A more difficult assertion about series

Task number: 2937

Show that if the series \(\displaystyle \sum_{n=1}^{\infty}a_n \) with positive terms diverges and \(\displaystyle s_n=\sum_{k=1}^{n}a_k \) is the sequence of partial sums, then the series \(\displaystyle \sum_{n=1}^{\infty}\frac{a_n}{s_n} \) diverges and the series \(\displaystyle \sum_{n=1}^{\infty}\frac{a_n}{s_n^2} \) converges.

  • Hint

    For divergence use the Bolzano-Cauchy criterion.

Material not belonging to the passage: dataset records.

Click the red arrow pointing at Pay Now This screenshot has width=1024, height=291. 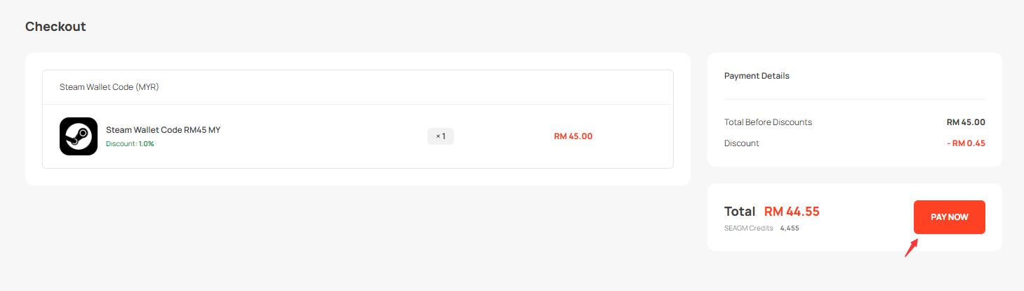click(911, 247)
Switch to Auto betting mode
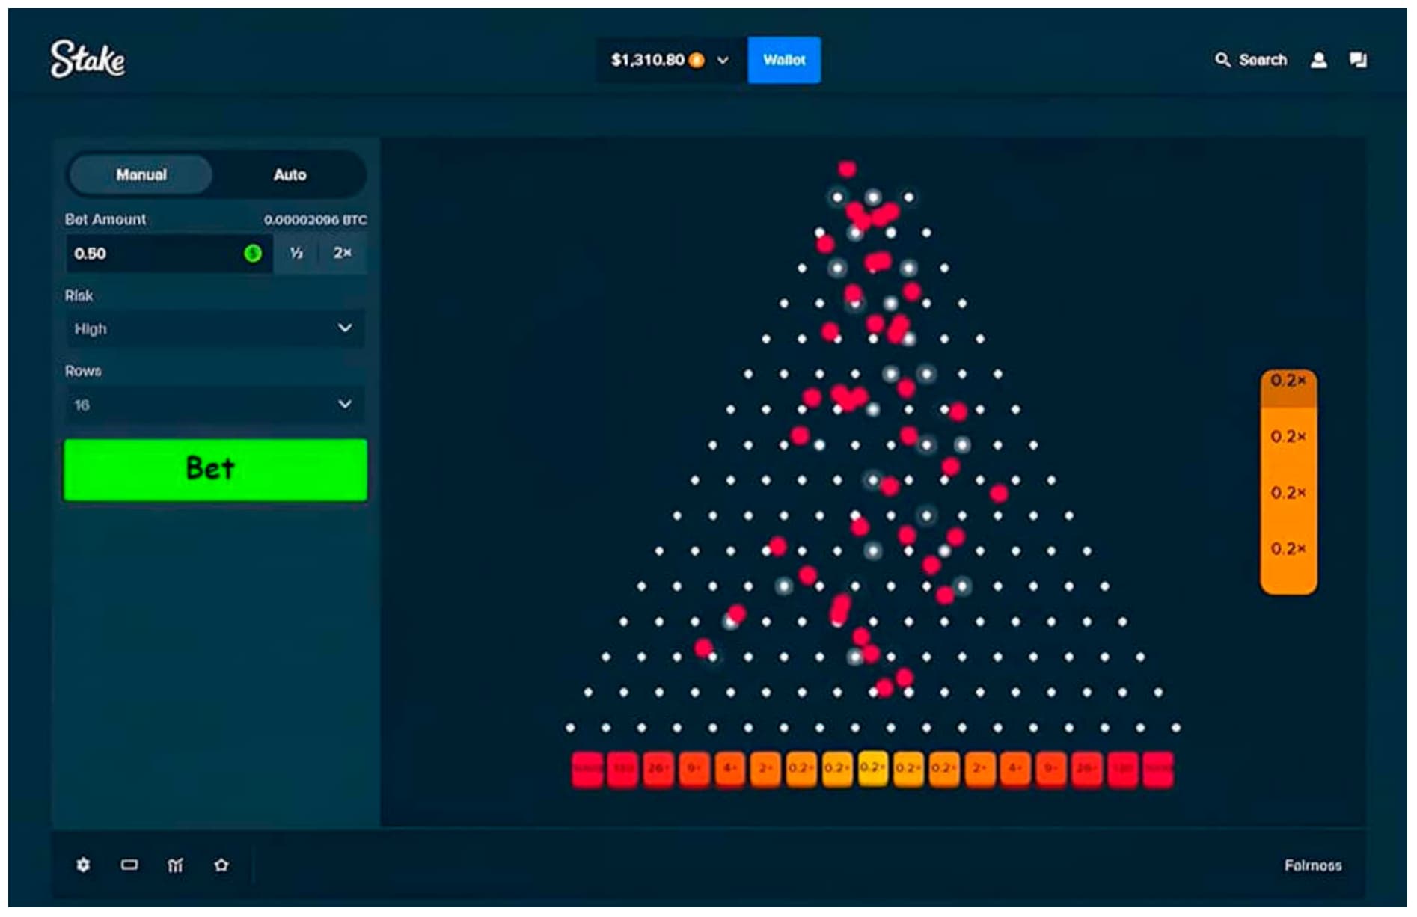1417x917 pixels. (290, 174)
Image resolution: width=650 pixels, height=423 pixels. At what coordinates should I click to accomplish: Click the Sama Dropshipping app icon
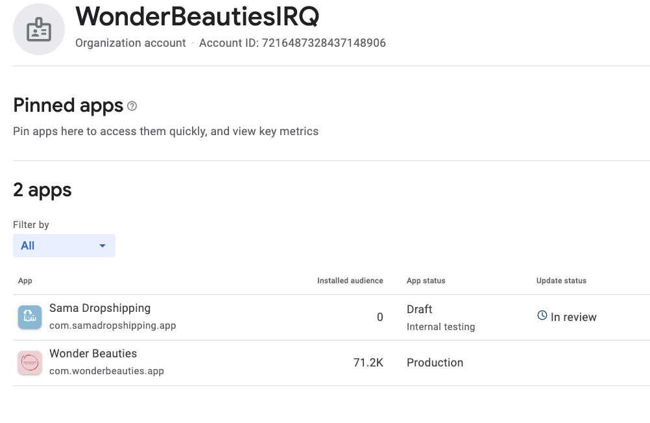[x=30, y=317]
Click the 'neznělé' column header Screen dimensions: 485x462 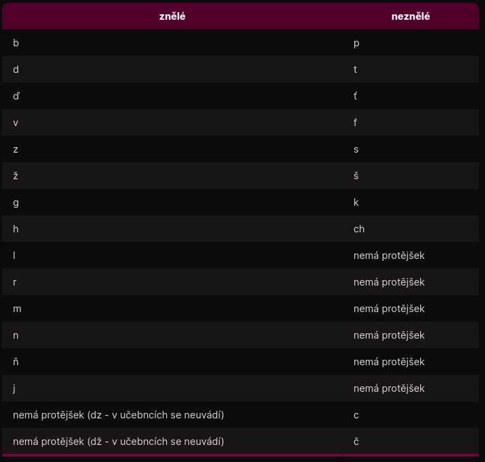click(x=411, y=16)
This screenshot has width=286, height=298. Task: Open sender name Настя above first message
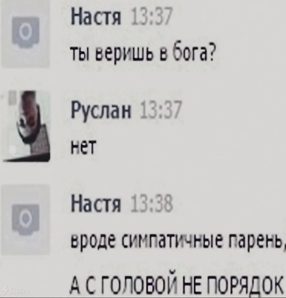coord(96,18)
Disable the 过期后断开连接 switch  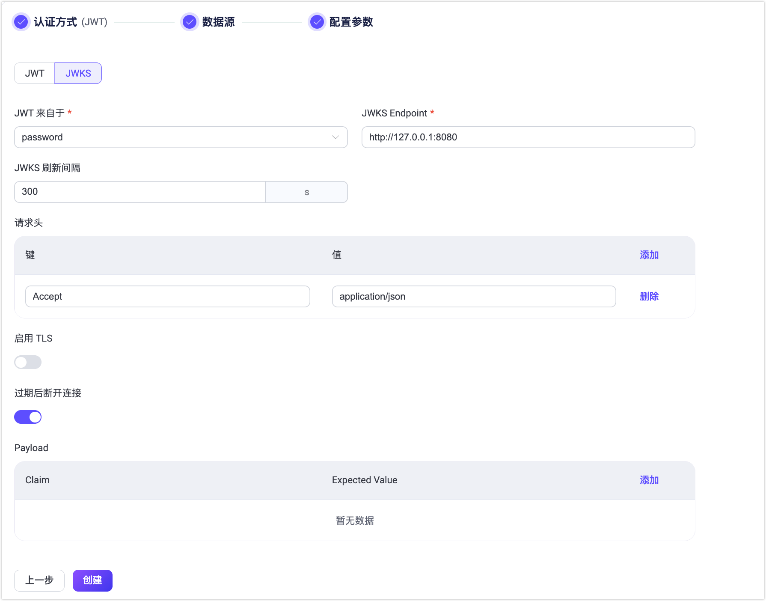28,417
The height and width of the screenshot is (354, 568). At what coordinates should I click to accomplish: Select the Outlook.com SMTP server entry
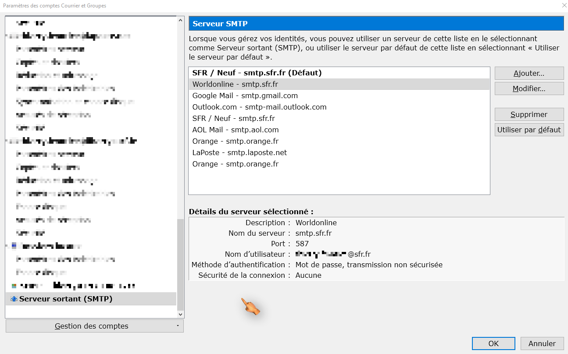259,106
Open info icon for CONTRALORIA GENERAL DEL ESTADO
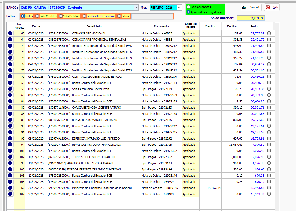Image resolution: width=296 pixels, height=211 pixels. pos(10,77)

    For convergence, write \(a_n=s_n-s_{n-1}\).

  • Resolution

    Let \(\displaystyle b_n=\sum_{k=1}^n \frac{a_n}{s_n}\).

    Then \(b_m-b_n= \frac{a_{n+1}}{s_{n+1}}+\frac{a_{n+2}}{s_{n+2}}+…+\frac{a_{m}}{s_{m}}\ge \frac{a_{n+1}}{s_{m}}+\frac{a_{n+2}}{s_{m}}+…+\frac{a_{m}}{s_{m}}= \frac{s_m-s_n}{s_m}=1-\frac{s_n}{s_m} \)

    But because \(\displaystyle \lim_{n\to\infty} s_n=\infty\), for every \(n\) we can choose a sufficiently large \(m\) such that \(s_m\ge 2s_n\).

    But then \(b_m-b_n\ge\frac12\), so the series \(\displaystyle \sum_{n=1}^{\infty}\frac{a_n}{s_n} \) diverges.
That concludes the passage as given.